Police line up in front of protesters gathered in support of the pro-Palestinian group “Palestine Action,” Parliament Square, London, U.K., July 12, 2025. (AFP)
What is ‘terrorism’ exactly?
And then on June 20, this news rocked the British agenda: Two pro-Palestine protesters “damaged” Royal Air Force (RAF) planes at Brize Norton by spraying red paint into their engines. Almost every politician shared messages on this issue. Farage and Badenoch called the protesters “terrorists.”
Whereas, all these people wanted was for genocide not to be committed with British weapons. According to these British politicians, it is not “terrorism” for Jewish illegal settlers to forcibly take Palestinian homes and conduct all kinds of massacres, even genocide. But even spraying paint against an almost two-year-long genocide is an act of “terrorism.”

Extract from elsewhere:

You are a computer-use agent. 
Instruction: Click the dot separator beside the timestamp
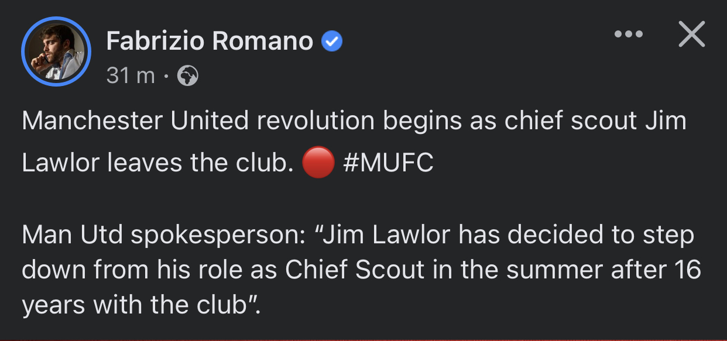[x=166, y=75]
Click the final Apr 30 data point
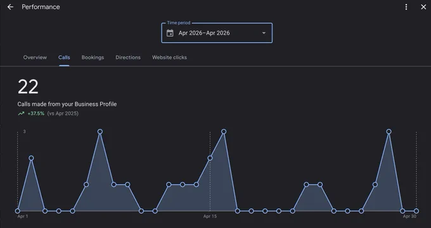The height and width of the screenshot is (228, 431). [x=416, y=211]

At the end of June, the spotlight was dominated by Irish rap group Kneecap and rap-punk duo Bob Vylan. At their concert at Glastonbury, Vylan led the chants of “Free, free Palestine” and “Death, death to the IDF(Israel Defense Forces).”
British politicians were reeled back when they saw this. They immediately began to attack the singers from all sides, declaring them “terrorists.” In May, a member of Kneecap had already been charged with terrorism and appeared in court on June 18.
Another news report that came out on the same day claimed that British Museum staff were humiliated and complained during the Israel event, which happened on May 13, but of course, none of these politicians cared about them. The exact opposite would have to happen for them to care.
At the beginning of July, the House of Commons declared the Palestine Action group, which had sprayed RAF planes and had long stood against genocide, a “terrorist organization.” Those who demonstrated support for the group were also arrested. The U.S. visas of members of the Bob Vylan band were also revoked by the U.S. State Department. Farage made a sarcastic tweet about this.
They keep talking about Israel’s right to defend itself. If a man breaks into another man’s house, murders his family, cuts his children into pieces in front of him, seizes their property, and then the other man tries to kill this murderer, is it not self-defense, or should he be demonized? Will it mean anything if the murderer says, “I have the right to defend myself”? This is the most baseless argument in the international arena right now, and only reiterated again and again by servants of Zionism.
It is Israel that killed the British in the past and was able to open fire on British planes immediately, as in the Jordanian Crisis of 1958. It’s also Israel that eats British money for its own genocide. Since such cruelty arouses hatred in conscientious people, Israel is one of the reasons why people are polarized in England. A chasm has opened up between servants who try to acquit themselves of this cruelty and people with a conscience. Despite these numerous facts, the state of British politicians reveals that the United Kingdom is no longer the same; it is now a “United Serfdom.”